We employed a fast event-related fMRI adaptation or repetition suppression paradigm (Grill-Spector,
2006; Grill-Spector, Henson, & Martin,
2006; Grill-Spector & Malach,
2001; Krekelberg, Boynton, & van Wezel,
2006). In this paradigm, each trial consists of an adaptation (S1) and a probe (S2) stimulus. Previous studies suggest that if both stimuli are encoded by the same (or heavily overlapping) neuron populations, the response to the second will be attenuated by the first. Thus, the observed degree of attenuation gives an index of the extent to which two stimuli are co-processed. This approach has now been used in numerous studies to examine neuronal specificity in the visual system, at both high and low processing levels (Ashida, Lingnau, Wall, & Smith,
2007; Boynton & Finney,
2003; Engel,
2005; Grill-Spector & Malach,
2001; Kourtzi, Erb, Grodd, & Bulthoff,
2003; Larsson, Landy, & Heeger,
2006; Lingnau, Gesierich, & Caramazza,
2009; Wall, Lingnau, Ashida, & Smith,
2008). Typically, S1 and S2 are the same in some trials and differ in one respect in other trials. The adaptation index then indicates the sensitivity of neurons in a given voxel to the parameter changed. In our case, unusually, S1 and S2 were always different. We presented participants with a drifting sine-wave grating (adapter, S1), followed by a second drifting grating (probe, S2; see
Figure 1).

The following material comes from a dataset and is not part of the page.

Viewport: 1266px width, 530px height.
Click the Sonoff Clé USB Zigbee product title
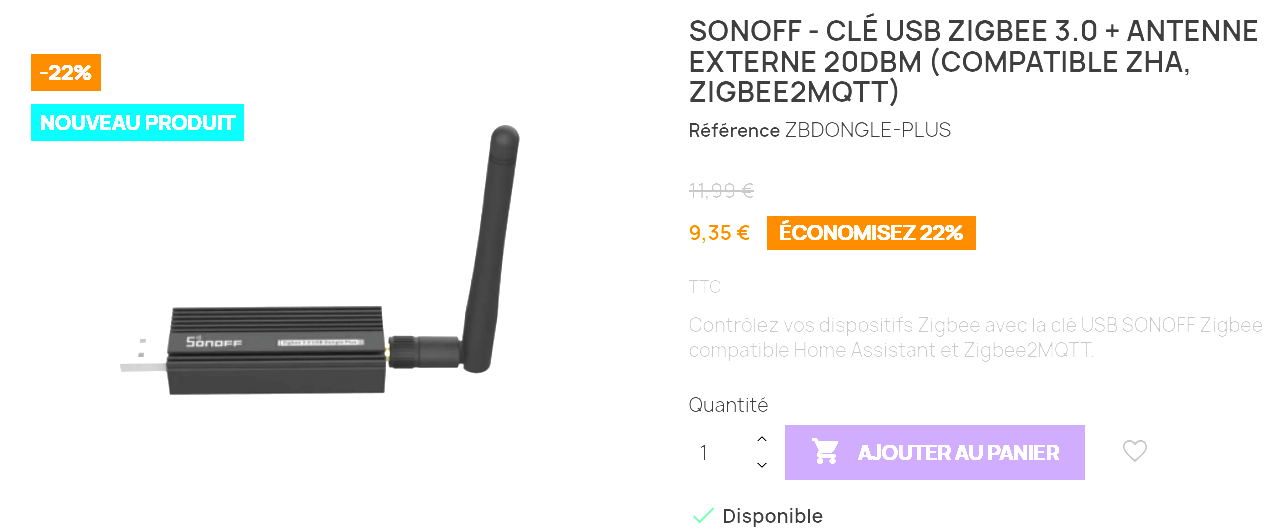[973, 61]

We designed S1–S2 pairs such that either speed or temporal frequency was the same for S1 and S2, whereas the other dimension changed (
Figure 2a). Within each visual area, we investigated whether responses were weaker (adapted) for repetitions of temporal frequency, indicating temporal frequency coding (
Figure 2b), or for repetitions of the same speed, indicating speed coding (
Figure 2c). We found that speed coding dominates.